■ **EXERCISE INSTRUCTIONS**:
When you reach the line in the listing below that contains "Task: Unpin Downloads using its pin icon", begin returning lines exactly as written, and stop after the line that contains "Image resolution: width=1528". Return no other lines.

■ **DATA SUPPLIED**:
____

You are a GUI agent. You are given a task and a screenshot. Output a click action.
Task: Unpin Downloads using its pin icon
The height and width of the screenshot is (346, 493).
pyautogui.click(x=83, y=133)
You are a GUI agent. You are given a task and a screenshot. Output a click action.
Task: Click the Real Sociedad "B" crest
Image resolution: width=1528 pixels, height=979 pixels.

____

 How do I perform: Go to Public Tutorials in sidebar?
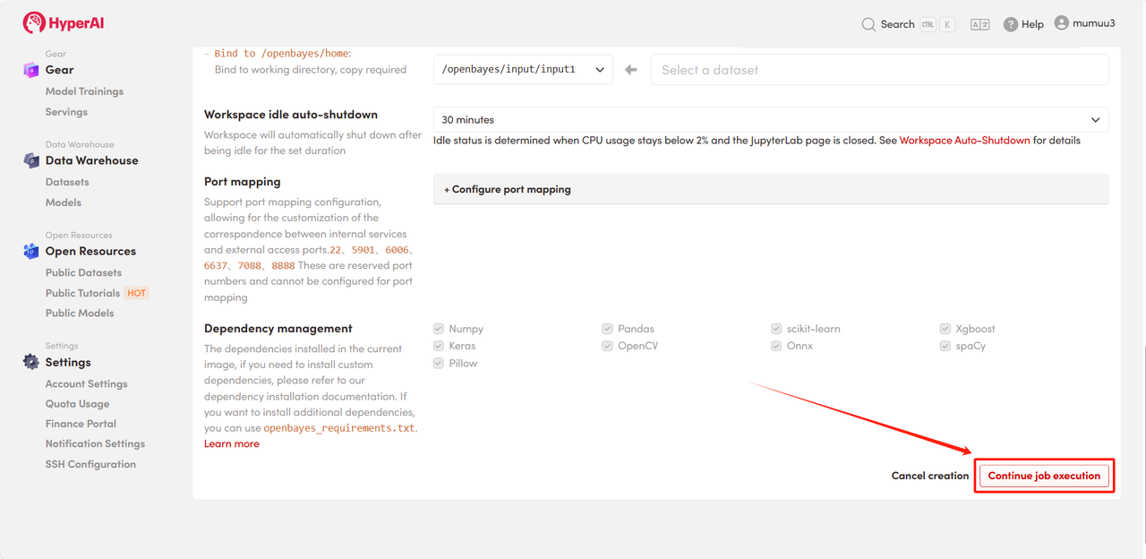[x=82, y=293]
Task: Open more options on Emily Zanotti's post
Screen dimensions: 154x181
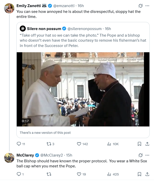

____

■ **REPLY**:
Task: Unpin Downloads using its pin icon
The height and width of the screenshot is (346, 493).
pyautogui.click(x=83, y=133)
You are a GUI agent. You are given a task and a screenshot. Output a click action.
Task: Click the Real Sociedad "B" crest
Image resolution: width=1528 pixels, height=979 pixels.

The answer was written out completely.